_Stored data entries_
********

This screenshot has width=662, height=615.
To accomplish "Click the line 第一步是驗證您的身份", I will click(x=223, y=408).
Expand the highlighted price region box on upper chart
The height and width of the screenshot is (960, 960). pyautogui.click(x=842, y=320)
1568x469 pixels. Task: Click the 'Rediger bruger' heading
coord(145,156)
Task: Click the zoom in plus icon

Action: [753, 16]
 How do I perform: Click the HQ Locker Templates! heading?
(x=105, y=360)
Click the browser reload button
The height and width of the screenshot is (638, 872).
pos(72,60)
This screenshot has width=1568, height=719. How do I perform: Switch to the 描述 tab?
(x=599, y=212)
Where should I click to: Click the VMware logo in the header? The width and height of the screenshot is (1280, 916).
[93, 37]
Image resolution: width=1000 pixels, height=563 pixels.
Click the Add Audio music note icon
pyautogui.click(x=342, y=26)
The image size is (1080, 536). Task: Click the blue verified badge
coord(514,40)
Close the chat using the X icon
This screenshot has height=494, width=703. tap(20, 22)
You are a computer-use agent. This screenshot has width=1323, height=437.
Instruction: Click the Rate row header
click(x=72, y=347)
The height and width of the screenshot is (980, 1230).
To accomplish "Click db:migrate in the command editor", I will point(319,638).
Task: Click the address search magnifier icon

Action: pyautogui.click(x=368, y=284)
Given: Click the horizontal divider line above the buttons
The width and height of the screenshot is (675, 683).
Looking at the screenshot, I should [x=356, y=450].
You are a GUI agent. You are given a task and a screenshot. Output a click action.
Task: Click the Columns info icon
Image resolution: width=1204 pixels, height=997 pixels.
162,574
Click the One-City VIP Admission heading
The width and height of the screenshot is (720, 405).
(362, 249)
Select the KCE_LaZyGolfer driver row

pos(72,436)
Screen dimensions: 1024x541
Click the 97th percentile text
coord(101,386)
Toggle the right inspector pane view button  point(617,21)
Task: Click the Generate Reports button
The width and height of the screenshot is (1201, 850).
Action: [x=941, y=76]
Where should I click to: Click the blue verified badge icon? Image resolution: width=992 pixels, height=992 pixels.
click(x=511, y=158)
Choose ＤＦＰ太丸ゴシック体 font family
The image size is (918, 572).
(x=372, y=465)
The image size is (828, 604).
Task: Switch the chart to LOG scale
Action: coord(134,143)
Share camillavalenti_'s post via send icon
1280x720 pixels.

********

_Work required_
Line by line, transcribe all of the records exactly.

_Answer below_
This screenshot has width=662, height=615.
To accomplish "Click the line 第一步是驗證您的身份", I will click(x=223, y=408).
Expand the highlighted price region box on upper chart
The height and width of the screenshot is (960, 960). pyautogui.click(x=842, y=320)
1568x469 pixels. Task: Click the 'Rediger bruger' heading
coord(145,156)
Task: Click the zoom in plus icon

Action: [753, 16]
 How do I perform: Click the HQ Locker Templates! heading?
(x=105, y=360)
Click the browser reload button
The height and width of the screenshot is (638, 872).
pos(72,60)
This screenshot has width=1568, height=719. How do I perform: Switch to the 描述 tab?
(x=599, y=212)
Where should I click to: Click the VMware logo in the header? The width and height of the screenshot is (1280, 916).
[93, 37]
Image resolution: width=1000 pixels, height=563 pixels.
Click the Add Audio music note icon
pyautogui.click(x=342, y=26)
The image size is (1080, 536). Task: Click the blue verified badge
coord(514,40)
Close the chat using the X icon
This screenshot has height=494, width=703. tap(20, 22)
You are a computer-use agent. This screenshot has width=1323, height=437.
Instruction: Click the Rate row header
click(x=72, y=347)
The height and width of the screenshot is (980, 1230).
To accomplish "Click db:migrate in the command editor", I will point(319,638).
Task: Click the address search magnifier icon

Action: pyautogui.click(x=368, y=284)
Given: Click the horizontal divider line above the buttons
The width and height of the screenshot is (675, 683).
Looking at the screenshot, I should [x=356, y=450].
You are a GUI agent. You are given a task and a screenshot. Output a click action.
Task: Click the Columns info icon
Image resolution: width=1204 pixels, height=997 pixels.
162,574
Click the One-City VIP Admission heading
The width and height of the screenshot is (720, 405).
(362, 249)
Select the KCE_LaZyGolfer driver row

pos(72,436)
Screen dimensions: 1024x541
Click the 97th percentile text
coord(101,386)
Toggle the right inspector pane view button  point(617,21)
Task: Click the Generate Reports button
The width and height of the screenshot is (1201, 850).
Action: [x=941, y=76]
Where should I click to: Click the blue verified badge icon? Image resolution: width=992 pixels, height=992 pixels.
click(x=511, y=158)
Choose ＤＦＰ太丸ゴシック体 font family
The image size is (918, 572).
(x=372, y=465)
The image size is (828, 604).
Task: Switch the chart to LOG scale
Action: coord(134,143)
Share camillavalenti_'s post via send icon
1280x720 pixels.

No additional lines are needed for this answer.